What, really, must we make of the “bottleneck”? Well, is Nature a “perfect designer”? There’s a rhetorical question if ever there was one! As neuroscientists and anthropologists and others remind us, our minds weren’t made to think nearly so much as to act. So: Is civilization in defiance of Nature? Are the meager few crucial epiphanies we’ve had as a species miracles of rebellion against Nature as She constrains our brains?

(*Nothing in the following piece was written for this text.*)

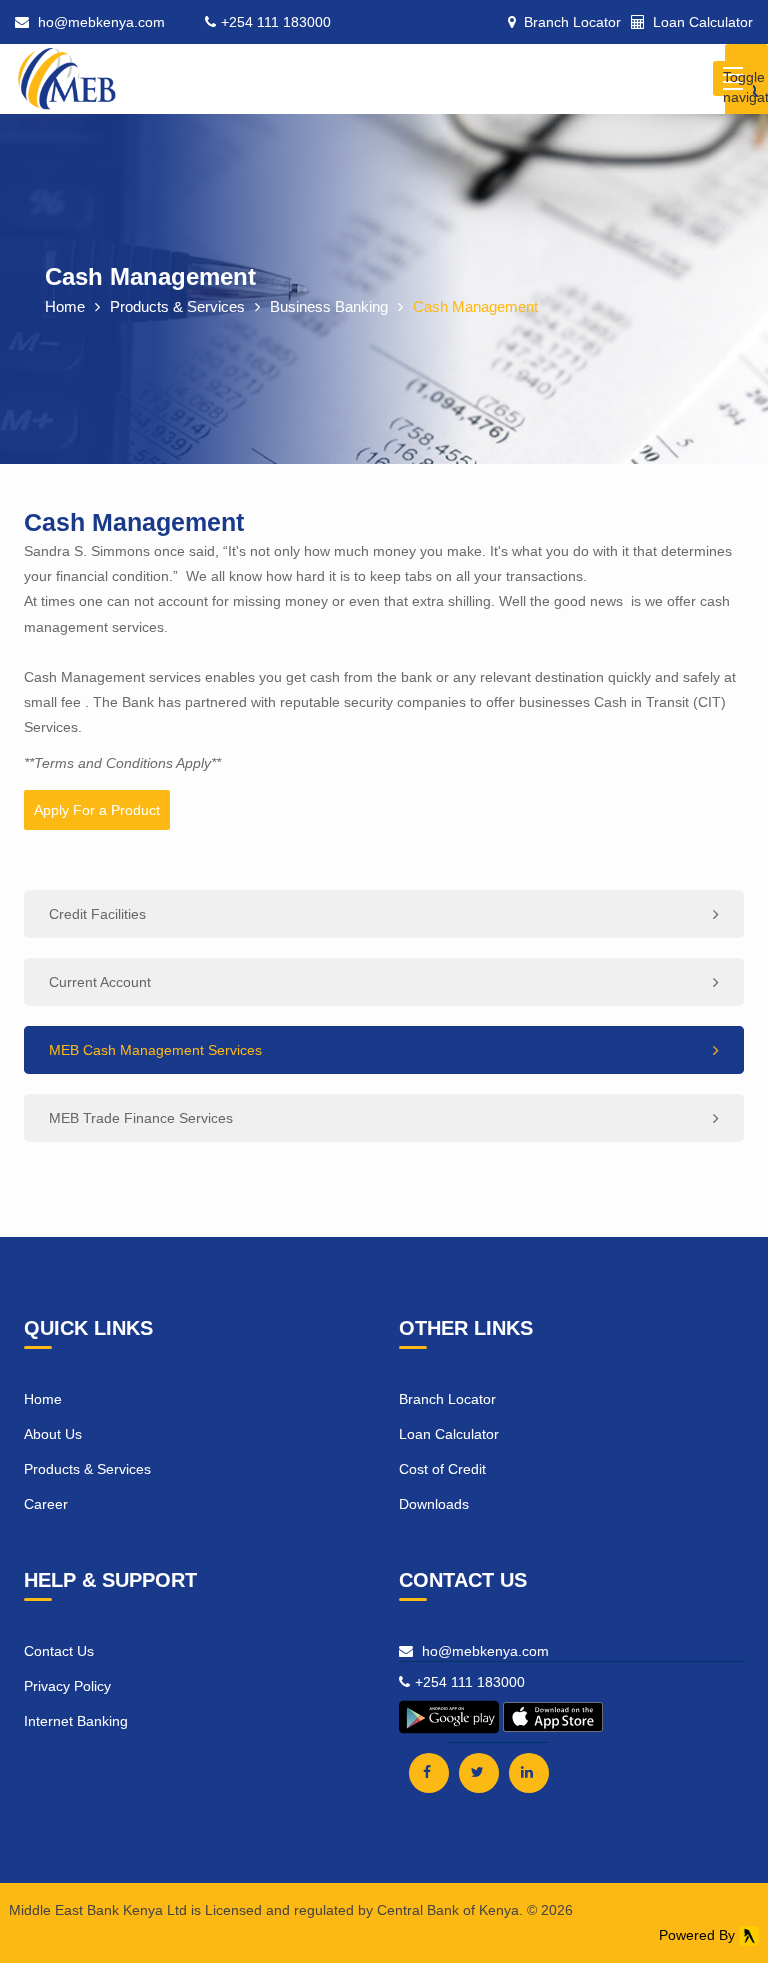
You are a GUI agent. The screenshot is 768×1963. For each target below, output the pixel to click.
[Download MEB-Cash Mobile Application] (451, 1732)
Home (65, 306)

One could certainly look at the Human Condition from this view. However, the traditionalist, I think, doesn’t often concern herself with this truism. The traditionalist critic of the Digital Trap (or, if you prefer, Seduction) fears the burgeoning multitasking cannot be stopped by any warnings, however scientific and/or wise and/or symptomatic and cringes as in the meantime experiment after experiment gives the lie to “multitasking.”

Warning = casting pearls.

Is moderation in all things the answer? (But for insight here use your own good judgment, don’t read Hamlet’s Blackberry, William Powers’s pathetic book on how to think positively about the Digital Age as adopted from the great philosophers.)

“The Digital Age” has brought wonders.

As usual: Is enlightened adaptivity the hope?

Carr is dour.

(Gary Shteyngart in his dystopian novel of an Orwellian nightmare of a Super-Digital Age in the near future, Super Sad True Love Story, is absurdly sour.)

Zuckerberg is Time Magazine’s “Person of the Year.”

As always, we have much to cheer and much to fear.

The fear? Might it be the dark Faustian bargain of technology?

The Dark Multiplier.

Seems like the old advice is good–get off the train often enough to see the countryside.